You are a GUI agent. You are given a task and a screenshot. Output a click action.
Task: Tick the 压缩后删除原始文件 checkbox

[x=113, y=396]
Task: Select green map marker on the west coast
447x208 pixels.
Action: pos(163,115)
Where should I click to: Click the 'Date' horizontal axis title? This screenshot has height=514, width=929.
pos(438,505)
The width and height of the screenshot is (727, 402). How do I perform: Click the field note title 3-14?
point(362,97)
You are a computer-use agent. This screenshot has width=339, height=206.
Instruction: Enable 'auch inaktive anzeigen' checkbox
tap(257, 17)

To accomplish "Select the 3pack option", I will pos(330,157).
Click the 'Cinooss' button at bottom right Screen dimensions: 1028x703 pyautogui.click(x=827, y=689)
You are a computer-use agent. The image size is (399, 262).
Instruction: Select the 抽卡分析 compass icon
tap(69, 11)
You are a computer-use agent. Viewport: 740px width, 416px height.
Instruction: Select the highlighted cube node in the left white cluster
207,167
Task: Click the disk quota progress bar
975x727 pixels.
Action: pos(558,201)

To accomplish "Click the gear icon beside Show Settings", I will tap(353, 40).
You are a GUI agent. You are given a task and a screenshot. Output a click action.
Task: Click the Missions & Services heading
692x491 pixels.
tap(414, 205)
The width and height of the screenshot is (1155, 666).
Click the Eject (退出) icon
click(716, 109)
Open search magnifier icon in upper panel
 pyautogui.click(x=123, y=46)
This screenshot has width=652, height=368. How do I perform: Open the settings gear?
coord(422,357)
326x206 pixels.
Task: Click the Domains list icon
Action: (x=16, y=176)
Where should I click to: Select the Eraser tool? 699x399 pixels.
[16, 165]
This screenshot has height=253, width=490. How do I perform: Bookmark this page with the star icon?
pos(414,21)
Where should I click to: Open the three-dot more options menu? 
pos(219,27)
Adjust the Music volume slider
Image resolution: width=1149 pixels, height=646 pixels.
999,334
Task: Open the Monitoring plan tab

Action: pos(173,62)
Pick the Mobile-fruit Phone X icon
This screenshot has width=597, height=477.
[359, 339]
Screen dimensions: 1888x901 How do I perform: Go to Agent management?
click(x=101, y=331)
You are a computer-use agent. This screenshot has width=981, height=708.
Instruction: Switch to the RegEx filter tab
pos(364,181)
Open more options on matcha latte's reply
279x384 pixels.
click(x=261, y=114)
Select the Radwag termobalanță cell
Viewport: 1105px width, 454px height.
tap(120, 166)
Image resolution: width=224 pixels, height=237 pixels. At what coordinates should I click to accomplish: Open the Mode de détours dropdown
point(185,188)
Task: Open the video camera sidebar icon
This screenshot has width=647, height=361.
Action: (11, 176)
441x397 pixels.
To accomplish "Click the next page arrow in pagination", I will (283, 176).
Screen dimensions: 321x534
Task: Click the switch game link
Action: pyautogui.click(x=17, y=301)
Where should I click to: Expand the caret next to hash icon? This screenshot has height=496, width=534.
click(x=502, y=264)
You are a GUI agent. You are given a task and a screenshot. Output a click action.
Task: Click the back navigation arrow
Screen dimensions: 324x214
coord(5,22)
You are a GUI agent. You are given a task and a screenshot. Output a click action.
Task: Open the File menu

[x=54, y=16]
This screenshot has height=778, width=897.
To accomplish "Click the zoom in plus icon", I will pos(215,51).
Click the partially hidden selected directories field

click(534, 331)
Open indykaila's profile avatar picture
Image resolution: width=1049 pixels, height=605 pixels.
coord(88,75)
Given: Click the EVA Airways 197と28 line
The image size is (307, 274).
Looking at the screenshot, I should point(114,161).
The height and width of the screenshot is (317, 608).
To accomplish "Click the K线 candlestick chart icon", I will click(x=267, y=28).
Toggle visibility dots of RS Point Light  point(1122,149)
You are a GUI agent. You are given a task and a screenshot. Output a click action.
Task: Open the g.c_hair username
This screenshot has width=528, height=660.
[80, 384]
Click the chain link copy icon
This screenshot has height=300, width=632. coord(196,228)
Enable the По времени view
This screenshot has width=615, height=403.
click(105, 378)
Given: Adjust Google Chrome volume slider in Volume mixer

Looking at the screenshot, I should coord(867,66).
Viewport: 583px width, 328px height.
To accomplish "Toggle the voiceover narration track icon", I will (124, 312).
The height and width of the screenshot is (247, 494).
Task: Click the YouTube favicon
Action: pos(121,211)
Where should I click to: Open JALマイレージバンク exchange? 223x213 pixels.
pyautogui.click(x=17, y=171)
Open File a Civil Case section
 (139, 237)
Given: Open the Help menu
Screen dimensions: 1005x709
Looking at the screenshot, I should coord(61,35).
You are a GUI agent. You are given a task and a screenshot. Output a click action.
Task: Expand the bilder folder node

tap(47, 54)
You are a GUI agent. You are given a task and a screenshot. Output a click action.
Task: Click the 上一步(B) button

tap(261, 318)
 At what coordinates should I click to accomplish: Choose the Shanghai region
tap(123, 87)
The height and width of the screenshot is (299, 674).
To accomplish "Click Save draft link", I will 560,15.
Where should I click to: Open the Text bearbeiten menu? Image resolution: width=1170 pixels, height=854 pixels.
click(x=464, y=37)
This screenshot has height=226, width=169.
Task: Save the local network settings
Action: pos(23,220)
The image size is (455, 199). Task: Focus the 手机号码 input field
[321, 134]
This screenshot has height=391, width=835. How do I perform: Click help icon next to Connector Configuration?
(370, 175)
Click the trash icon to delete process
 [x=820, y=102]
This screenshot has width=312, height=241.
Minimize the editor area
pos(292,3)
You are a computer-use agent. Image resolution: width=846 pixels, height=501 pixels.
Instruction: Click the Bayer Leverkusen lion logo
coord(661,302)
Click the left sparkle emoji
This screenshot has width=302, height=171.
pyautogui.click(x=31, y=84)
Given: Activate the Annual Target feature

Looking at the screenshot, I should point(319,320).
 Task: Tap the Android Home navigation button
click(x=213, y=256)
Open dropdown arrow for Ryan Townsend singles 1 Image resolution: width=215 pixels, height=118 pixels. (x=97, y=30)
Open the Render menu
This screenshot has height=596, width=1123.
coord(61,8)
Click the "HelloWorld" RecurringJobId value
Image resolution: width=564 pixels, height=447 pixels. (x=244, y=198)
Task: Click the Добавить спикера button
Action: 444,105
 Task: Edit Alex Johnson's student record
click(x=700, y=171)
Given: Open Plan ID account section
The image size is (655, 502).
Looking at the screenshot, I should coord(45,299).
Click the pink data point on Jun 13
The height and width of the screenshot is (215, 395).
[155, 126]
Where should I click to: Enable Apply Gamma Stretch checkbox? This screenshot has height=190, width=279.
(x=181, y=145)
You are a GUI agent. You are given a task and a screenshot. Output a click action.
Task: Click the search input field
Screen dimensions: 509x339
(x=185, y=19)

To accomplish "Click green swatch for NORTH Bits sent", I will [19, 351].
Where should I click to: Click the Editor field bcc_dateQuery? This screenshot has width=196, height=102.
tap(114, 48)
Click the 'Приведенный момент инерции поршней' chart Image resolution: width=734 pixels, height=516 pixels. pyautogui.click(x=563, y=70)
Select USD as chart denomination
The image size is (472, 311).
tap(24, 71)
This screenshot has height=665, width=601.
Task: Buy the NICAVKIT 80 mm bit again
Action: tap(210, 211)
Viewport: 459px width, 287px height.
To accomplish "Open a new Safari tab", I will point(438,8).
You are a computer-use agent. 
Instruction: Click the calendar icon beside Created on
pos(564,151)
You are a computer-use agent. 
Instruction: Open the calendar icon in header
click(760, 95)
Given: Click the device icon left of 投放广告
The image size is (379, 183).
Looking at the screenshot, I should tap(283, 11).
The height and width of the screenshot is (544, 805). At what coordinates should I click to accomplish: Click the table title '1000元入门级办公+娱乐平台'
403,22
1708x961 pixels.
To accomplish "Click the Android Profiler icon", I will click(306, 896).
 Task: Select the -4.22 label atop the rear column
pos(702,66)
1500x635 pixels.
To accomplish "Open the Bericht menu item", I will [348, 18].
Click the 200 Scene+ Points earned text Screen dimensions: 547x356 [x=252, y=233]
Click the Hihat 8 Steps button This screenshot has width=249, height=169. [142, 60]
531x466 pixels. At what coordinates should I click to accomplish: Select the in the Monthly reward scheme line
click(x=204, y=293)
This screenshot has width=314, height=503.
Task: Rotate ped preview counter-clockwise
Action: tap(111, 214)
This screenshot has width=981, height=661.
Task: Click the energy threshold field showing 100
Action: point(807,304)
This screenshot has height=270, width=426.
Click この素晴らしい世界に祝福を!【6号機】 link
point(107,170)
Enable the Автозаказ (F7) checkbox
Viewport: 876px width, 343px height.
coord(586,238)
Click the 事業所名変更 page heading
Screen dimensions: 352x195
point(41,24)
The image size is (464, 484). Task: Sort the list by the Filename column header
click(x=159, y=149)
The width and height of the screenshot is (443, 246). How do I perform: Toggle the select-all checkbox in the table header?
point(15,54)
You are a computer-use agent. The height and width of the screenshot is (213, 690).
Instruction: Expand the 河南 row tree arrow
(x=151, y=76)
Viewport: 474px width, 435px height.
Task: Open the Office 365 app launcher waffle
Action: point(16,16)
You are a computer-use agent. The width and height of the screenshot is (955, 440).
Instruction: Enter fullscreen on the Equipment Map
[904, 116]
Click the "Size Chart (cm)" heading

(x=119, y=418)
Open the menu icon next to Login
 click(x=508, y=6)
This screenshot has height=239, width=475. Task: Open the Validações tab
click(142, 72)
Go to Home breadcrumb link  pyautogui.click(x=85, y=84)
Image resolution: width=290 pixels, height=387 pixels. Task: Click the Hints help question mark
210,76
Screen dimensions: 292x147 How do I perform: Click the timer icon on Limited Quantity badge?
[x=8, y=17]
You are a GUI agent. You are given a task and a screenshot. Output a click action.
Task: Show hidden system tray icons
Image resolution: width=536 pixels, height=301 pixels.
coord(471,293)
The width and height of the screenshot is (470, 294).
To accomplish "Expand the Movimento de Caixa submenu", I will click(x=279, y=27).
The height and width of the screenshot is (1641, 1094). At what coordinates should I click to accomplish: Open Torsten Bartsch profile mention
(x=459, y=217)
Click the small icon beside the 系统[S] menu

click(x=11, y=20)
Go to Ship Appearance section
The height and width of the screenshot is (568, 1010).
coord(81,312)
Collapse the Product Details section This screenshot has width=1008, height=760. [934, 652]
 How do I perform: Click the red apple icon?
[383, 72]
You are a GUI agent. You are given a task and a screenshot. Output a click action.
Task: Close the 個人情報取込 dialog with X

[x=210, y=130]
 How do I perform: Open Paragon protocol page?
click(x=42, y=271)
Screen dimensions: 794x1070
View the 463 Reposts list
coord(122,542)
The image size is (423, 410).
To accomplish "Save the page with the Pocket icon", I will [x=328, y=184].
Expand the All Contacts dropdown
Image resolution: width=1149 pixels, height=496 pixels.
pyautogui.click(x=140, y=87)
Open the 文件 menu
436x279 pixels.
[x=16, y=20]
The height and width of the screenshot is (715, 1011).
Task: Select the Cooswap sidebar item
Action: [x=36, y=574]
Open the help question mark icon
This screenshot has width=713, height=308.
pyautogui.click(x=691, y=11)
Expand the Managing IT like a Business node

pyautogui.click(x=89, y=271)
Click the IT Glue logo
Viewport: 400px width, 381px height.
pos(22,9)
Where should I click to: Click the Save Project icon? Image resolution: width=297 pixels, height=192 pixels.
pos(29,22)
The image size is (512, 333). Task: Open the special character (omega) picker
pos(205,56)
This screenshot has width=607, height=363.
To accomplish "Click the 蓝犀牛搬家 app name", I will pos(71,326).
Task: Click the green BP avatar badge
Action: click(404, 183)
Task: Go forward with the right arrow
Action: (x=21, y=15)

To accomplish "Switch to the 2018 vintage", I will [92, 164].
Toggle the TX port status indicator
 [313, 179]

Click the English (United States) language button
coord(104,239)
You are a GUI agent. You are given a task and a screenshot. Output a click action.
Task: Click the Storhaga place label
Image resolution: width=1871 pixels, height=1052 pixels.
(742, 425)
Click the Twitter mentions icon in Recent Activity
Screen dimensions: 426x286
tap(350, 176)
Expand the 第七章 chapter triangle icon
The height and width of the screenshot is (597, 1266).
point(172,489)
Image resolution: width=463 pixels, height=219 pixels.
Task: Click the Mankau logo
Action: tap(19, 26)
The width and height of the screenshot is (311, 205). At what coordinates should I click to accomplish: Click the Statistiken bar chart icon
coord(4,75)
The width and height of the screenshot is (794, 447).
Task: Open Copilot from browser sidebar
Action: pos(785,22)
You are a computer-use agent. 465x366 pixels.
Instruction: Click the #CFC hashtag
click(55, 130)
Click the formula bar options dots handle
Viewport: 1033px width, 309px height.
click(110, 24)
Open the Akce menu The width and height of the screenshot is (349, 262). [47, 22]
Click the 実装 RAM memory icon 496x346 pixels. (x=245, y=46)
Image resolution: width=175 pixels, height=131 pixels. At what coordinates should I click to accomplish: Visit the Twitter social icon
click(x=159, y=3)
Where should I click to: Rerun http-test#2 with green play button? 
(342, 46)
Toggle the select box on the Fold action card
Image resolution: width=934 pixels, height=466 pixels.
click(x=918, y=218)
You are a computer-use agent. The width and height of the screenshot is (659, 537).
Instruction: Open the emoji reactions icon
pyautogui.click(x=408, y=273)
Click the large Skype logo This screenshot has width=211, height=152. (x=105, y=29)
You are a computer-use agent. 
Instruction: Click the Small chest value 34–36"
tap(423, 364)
○ ○ ○ ○ ○
YOUR ASSIGNMENT
Your answer must be a single number: how many lines in this listing hold the string "dots"? Please add nothing else.

YOUR SOLUTION
2